Her 100 kişiden 6’sı, aslında gitmemesi gereken branşa başvuruyor
Pandemi dönemiyle hızlıca kullanıma alınan HES Kodu uygulaması ve filyasyon takip sistemi gibi uygulamalar hakkında bilgi veren Sağlık Bakanı Yardımcısı Dr. Şuayıp Birinci, bu sistemlerin hızlı ve başarılı bir şekilde kullanıldığını kaydetti.
“En çok kıymet verdiğimiz en önemli projelerimizden biri.” diyerek ‘Neyim Var’ projesinden bahseden Birinci, sözlerini şöyle tamamladı:
“Bu sistem size sorular soruyor doktor gibi ve sizin hangi doktora gitmeniz gerektiğini söylüyor. Size hangi hastalığınızın olabileceğinin 5 önerisini sunuyor. Her 100 kişiden 6’sı, aslında gitmemesi gereken branşa başvuruyor. Ortalama 120-130 bin hastada olabileceğini hesaplıyoruz. Sağlık sistemine başvuranların yüzde 85’ine tanı koyabilecek bir modelden bahsediyoruz.

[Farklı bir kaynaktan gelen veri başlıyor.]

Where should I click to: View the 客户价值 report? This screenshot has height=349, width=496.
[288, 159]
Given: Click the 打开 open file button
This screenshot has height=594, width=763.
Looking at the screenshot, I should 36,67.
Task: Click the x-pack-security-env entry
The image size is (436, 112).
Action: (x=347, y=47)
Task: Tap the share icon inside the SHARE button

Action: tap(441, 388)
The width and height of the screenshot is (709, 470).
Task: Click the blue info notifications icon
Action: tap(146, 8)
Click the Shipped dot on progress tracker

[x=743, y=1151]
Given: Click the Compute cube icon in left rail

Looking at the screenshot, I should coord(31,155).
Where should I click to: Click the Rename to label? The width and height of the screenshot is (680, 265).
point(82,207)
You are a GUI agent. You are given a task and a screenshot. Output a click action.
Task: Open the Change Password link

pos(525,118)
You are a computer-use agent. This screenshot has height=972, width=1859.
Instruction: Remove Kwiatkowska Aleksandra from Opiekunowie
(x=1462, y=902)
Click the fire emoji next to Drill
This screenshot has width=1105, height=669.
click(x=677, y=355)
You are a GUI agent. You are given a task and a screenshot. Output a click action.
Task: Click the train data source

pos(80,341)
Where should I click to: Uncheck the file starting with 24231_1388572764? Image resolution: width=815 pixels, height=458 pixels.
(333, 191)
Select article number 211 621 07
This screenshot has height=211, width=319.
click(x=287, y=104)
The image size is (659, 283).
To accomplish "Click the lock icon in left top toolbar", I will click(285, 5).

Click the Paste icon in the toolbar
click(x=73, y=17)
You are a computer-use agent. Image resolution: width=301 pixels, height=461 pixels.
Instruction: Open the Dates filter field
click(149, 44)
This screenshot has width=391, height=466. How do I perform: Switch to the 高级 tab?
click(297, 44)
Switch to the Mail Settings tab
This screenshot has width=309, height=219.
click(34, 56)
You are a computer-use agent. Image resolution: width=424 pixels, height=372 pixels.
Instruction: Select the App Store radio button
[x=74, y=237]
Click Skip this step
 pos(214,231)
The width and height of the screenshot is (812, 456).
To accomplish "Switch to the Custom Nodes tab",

Hemen ambulans çağırın, aile hekimine gidin, şu branşa gidin, acil bir nöroloğa başvurun gibi uyarılarla hastaları yönlendiriyor. Şimdi bunu laboratuvarlara entegre edip doktorlar için yardımcı araca çevirmek ve gereksiz veya aile hekimiyle çözülebilecek başvuruların hastaneye gitmesini engellemek, hangi acil alana gitmesi gibi konuları da katarak, insanların evinden çıktığı andan itibaren sürecin yönetilmesine katkı sağlayacak bir projeye dönüştürüyoruz. Dünyadaki birçok ülkeye de Türkiye’den hizmet verebilecek bir modelden bahsediyoruz. Burada cesaretimizi arttıran şey, 2020’de her iki kişiden biri internette sağlık sorusu sormuş. Yani sağlıkla ilgili iki kişiden biri internette dolaşıyorlar.”